_Text shown_.
A sailor who was aboard the USS Theodore Roosevelt aircraft carrier died on Monday of COVID-19, the first fatality from nearly 600 confirmed cases among
its crew, the US Navy said.
A sailor who was aboard the USS Theodore Roosevelt aircraft carrier died on Monday of COVID-19, the first fatality from nearly 600 confirmed cases among its crew, the US Navy said.
The sailor, who tested positive on March 30, was discovered unresponsive on April 9 and placed in the intensive care unit of the navy's hospital in Guam, where the Roosevelt is docked.
The death came six days after Thomas Modly resigned as acting navy secretary over his mishandling of an outbreak on the Roosevelt, one of two US aircraft carriers in the western Pacific.
Modly had earlier fired the Roosevelt's captain, Brett Crozier, after the officer's warning that the shipboard outbreak could dangerously incapacitate much of the crew became public.
Crozier had sought to evacuate most of the ship's 4,800 crew after it stopped in Guam on March 27, to test them and sterilize the vessel, but the idea was rejected by his superiors.
With the number of proven cases approaching 100, on March 30 the veteran captain wrote an unclassified, widely-distributed letter addressed to his superiors that quickly leaked to his hometown newspaper, the San Francisco Chronicle.
"The spread of the disease is ongoing and accelerating," Crozier wrote. "We are not at war. Sailors do not need to die."
Both Modly and Defense Secretary Mark Esper expressed anger that Crozier had violated the Pentagon's chain of command, and they insinuated that the leak to the media was deliberate.
They were also concerned that he had exposed a vulnerability in US military readiness that could encourage adversaries to take advantage.
Crozier "demonstrated extremely poor judgment in the middle of a crisis," Modly said after announcing the captain's removal on April 2.
The number of COVID-19 cases aboard the ship has continued to mount.
With 92 percent of the crew tested, 585 have been infected with the virus, according to the Navy on Monday, including Crozier himself.
- 'Naive or stupid' -
After Crozier's firing, videos appeared on social media that showed members of the Roosevelt's crew applauding him as he walked alone down the gangway onto shore in Guam.
The controversial firing sparked questions over whether and why the Navy hierarchy had ignored Crozier's internal requests to evacuate the warship.
Modly then flew to Guam where he told the Roosevelt's crew in a profanity-laced speech that their love for Crozier was misguided, calling him "too naive or too stupid."
Those comments exploded in the US media even before Modly returned to the United States, and, having sparked a fresh political firestorm over the handling of the pandemic by the administration of President Donald Trump, he resigned.
He was the second permanent or acting navy secretary in six months to depart.
His predecessor was fired after clashing with Trump over the president's protection of a Navy Seal who had been charged with war crimes and convicted of lesser charges.
Esper said Monday that the Defense Department was "deeply saddened" by the death of the Roosevelt crew member.
"We remain committed to protecting our personnel and their families while continuing to assist in defeating this outbreak," he said.
So far some 150 US military bases and several ships, including two other aircraft carriers, have reported coronavirus cases.
Total cases among Pentagon service personnel, their families, civilians and contractors was 4,528 on Monday.
Across the United States, nearly 560,000 cases have been reported, with 22,146 deaths.

_Exercise instructions_.
• A. Answer these questions from the article on the USS Theodore Roosevelt:
(i) On what date did the sailor who died test positive?
(ii) Which newspaper received the leaked letter from Crozier?
(iii) How many cases had been reported across the United States?
• B. Decide whether each statement agrees with the article on the USS Theodore Roosevelt, and quote the words that settle it:
(i) The Roosevelt is docked in Guam.
(ii) Crozier's superiors approved his plan to evacuate most of the crew.
(iii) Crozier himself was infected with the virus.
The listing that follows has no connection to the article on the USS Theodore Roosevelt.

_Saved data entries_.
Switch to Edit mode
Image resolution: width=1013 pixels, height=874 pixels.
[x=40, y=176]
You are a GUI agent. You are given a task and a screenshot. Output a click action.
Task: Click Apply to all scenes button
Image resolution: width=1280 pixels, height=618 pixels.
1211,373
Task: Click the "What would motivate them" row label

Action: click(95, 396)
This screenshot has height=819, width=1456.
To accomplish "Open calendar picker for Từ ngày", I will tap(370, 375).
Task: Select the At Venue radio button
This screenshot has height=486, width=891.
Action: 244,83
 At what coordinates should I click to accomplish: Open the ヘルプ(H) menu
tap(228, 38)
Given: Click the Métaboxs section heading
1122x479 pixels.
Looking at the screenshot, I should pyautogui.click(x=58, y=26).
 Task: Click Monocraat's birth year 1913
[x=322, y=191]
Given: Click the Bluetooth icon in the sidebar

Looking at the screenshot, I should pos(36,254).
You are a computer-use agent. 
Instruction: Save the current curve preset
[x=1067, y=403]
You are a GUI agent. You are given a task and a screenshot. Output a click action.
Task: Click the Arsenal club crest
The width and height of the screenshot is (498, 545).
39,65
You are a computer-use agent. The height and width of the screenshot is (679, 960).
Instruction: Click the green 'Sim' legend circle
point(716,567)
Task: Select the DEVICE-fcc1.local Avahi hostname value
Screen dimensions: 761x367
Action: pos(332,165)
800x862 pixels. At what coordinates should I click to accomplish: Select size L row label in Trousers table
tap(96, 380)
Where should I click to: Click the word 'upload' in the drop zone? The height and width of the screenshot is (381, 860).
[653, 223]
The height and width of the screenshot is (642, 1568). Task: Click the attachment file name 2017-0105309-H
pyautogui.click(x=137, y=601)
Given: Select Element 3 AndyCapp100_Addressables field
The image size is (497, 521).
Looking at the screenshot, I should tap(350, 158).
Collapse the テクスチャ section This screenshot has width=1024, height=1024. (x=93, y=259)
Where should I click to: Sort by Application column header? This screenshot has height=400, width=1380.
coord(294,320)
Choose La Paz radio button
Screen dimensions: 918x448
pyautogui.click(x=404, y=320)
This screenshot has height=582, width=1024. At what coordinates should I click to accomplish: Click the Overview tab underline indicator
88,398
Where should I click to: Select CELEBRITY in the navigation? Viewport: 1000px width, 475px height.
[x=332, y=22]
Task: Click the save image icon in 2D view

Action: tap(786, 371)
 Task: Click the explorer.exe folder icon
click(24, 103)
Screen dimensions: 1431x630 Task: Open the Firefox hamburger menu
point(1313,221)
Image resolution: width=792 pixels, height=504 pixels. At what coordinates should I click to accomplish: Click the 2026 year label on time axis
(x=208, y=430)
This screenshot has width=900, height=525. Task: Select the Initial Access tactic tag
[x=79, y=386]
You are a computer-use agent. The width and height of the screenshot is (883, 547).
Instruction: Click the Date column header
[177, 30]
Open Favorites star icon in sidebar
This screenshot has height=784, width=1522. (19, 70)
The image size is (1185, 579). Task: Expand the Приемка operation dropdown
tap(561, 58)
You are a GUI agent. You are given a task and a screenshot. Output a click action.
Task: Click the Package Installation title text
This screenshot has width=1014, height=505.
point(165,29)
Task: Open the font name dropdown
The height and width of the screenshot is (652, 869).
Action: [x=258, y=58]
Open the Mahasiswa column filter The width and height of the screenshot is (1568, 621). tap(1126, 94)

_Answers for the exercise_.
• A.
(i) March 30
(ii) The San Francisco Chronicle
(iii) Nearly 560,000

• B.
(i) Yes: "placed in the intensive care unit of the navy's hospital in Guam, where the Roosevelt is docked"
(ii) No: "but the idea was rejected by his superiors"
(iii) Yes: "585 have been infected with the virus, according to the Navy on Monday, including Crozier himself"